Bang Kruai (บางกรวย, /th/) is one of the nine subdistricts (tambon) of Bang Kruai District, in Nonthaburi Province, Thailand. The subdistrict is bounded by (clockwise from north) Bang Si Thong, Bang Phai, Suan Yai, Wong Sawang (across the Chao Phraya River), Bang O, Bang Phlat and Wat Chalo subdistricts. In 2020, it had a total population of 27,836 people.

==Administration==
===Central administration===
The subdistrict is subdivided into 9 villages (muban).

| No. | Name | Thai |
|---|---|---|
| 01. | Ban Plai Khlong Bang Lamut | บ้านปลายคลองบางละมุด |
| 02. | Ban Khlong Khue Khwang | บ้านคลองขื่อขวาง |
| 03. | Ban Wat Lum | บ้านวัดลุ่ม |
| 04. | Ban Wat Lum | บ้านวัดลุ่ม |
| 05. | Ban Wat Lum | บ้านวัดลุ่ม |
| 06. | Ban Wat Chan | บ้านวัดจันทร์ |
| 07. | Ban Wat Samrong | บ้านวัดสำโรง |
| 08. | Ban Bang Kruai | บ้านบางกรวย |
| 09. | Ban Bang Kruai | บ้านบางกรวย |

===Local administration===
The whole area of the subdistrict is covered by Bang Kruai Town Municipality (เทศบาลเมืองบางกรวย).

# Required action A
Please decide whether each statement agrees with the Bang Kruai text, answering yes or no and quoting the words of the text that decide it. (i) The subdistrict is divided into nine villages. (ii) Wong Sawang lies across the Chao Phraya River. (iii) In 2020 the subdistrict had more than 30,000 residents.
# Required action B
In the Bang Kruai text, rewrite everything from "Bang Kruai (บางกรวย, /th/)" down to "of 27,836 people.", changing "Chao Phraya River" to "Chao Phraya".
Work only from the Bang Kruai text.

# Dataset extract

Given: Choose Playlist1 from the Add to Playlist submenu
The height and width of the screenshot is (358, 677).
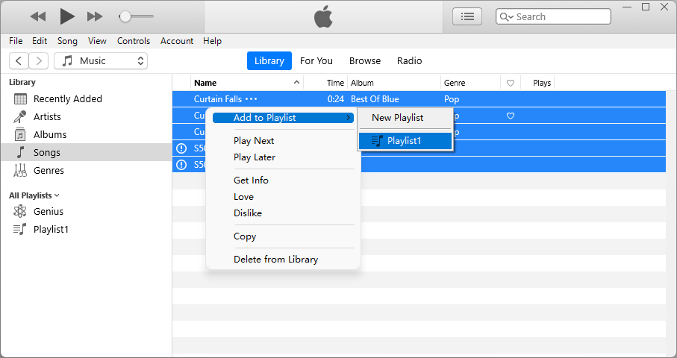Looking at the screenshot, I should point(405,140).
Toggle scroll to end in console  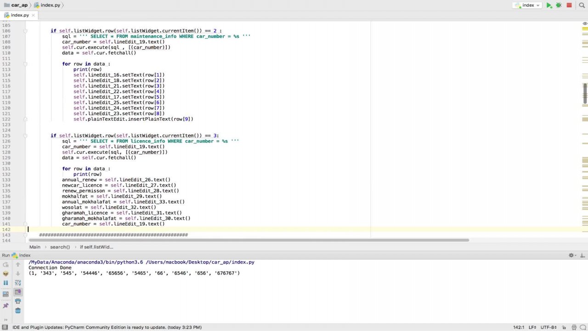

# Task result A
(i) Yes: "The subdistrict is subdivided into 9 villages (muban)."
(ii) Yes: "Wong Sawang (across the Chao Phraya River)"
(iii) No: "In 2020, it had a total population of 27,836 people."

# Task result B
Bang Kruai (บางกรวย, /th/) is one of the nine subdistricts (tambon) of Bang Kruai District, in Nonthaburi Province, Thailand. The subdistrict is bounded by (clockwise from north) Bang Si Thong, Bang Phai, Suan Yai, Wong Sawang (across the Chao Phraya), Bang O, Bang Phlat and Wat Chalo subdistricts. In 2020, it had a total population of 27,836 people.